1.6 Transwell实验检测PTEN C末端对鼻咽癌细胞迁移的影响

收集转染质粒NC、PTEN WT及PTEN 1-353的5-8F和HONE1细胞，制备成1×106个/mL的重悬液接种于Transwell小室，待24 h后，将小室用甲醇固定10 min，按照Giemsa染色试剂盒提供的说明书染色，清洗小室后封片，并在显微镜下统计结果。实验重复3次。
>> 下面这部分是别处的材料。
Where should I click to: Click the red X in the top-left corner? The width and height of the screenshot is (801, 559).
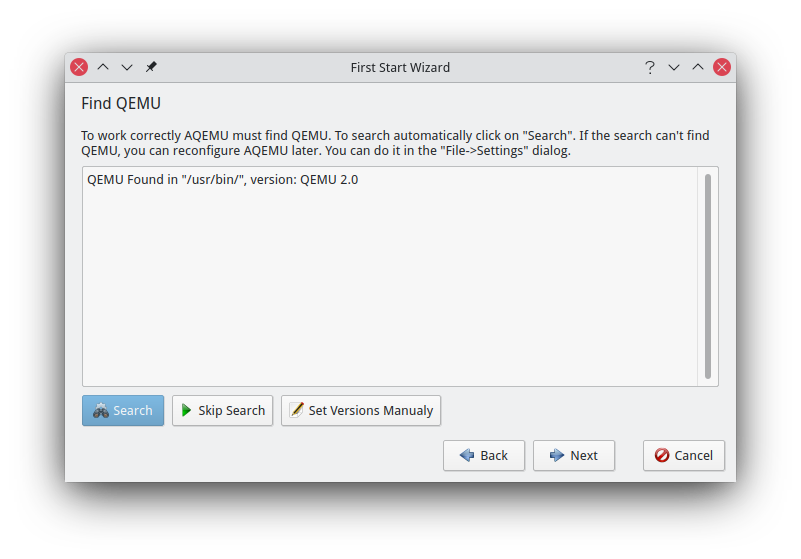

1.7 CCK-8法细胞增殖实验检测PTEN C末端对鼻咽癌细胞增殖的影响

收集转染质粒NC、PTEN WT及PTEN 1-353的5-8F和HONE1细胞，配制成单细胞悬液，用计数板在显微镜下计数细胞，按1.5×104个/mL的浓度加入96孔板中，每株细胞设3个实验组，分别为阴性对照组(NC)，转染PTEN WT及PTEN 1-353组，每组设5个复孔(分别于第0、1、2、3、4天各测1次吸光度值)，并设1个仅有细胞培养液的空白对照组。按照CCK-8试剂盒说明书，每孔加入CCK-8试剂10μL，孵育4 h后终止培养，避光振荡10 min，使结晶充分溶解。使用酶标仪，选择450 nm波长，检测各孔D(450)值，并以此绘制各组细胞的增殖曲线。

1.8 统计学方法

采用SPSS 20统计软件进行数据分析。PTEN mRNA的表达水平、Western blot条带采用ImageJ测定灰度值、Transwell实验的计数结果，均采用两独立样本的t检验。细胞增殖实验结果采用One-way ANOVA检验分析，组间比较采用LSD检验。P＜0.05为差异有统计学意义。

2 结果

2.1 PTEN WT及PTEN 1-353在鼻咽癌细胞中过表达

我们采用荧光定量PCR实验检测了鼻咽癌细胞系HONE1、SUNE1、CNE1、CNE2、5-8F以及鼻咽上皮细胞NP69中PTEN mRNA的表达水平，如图1所示，可见上述5种鼻咽癌细胞株中PTEN mRNA表达明显低于NP69细胞(P＜0.01)。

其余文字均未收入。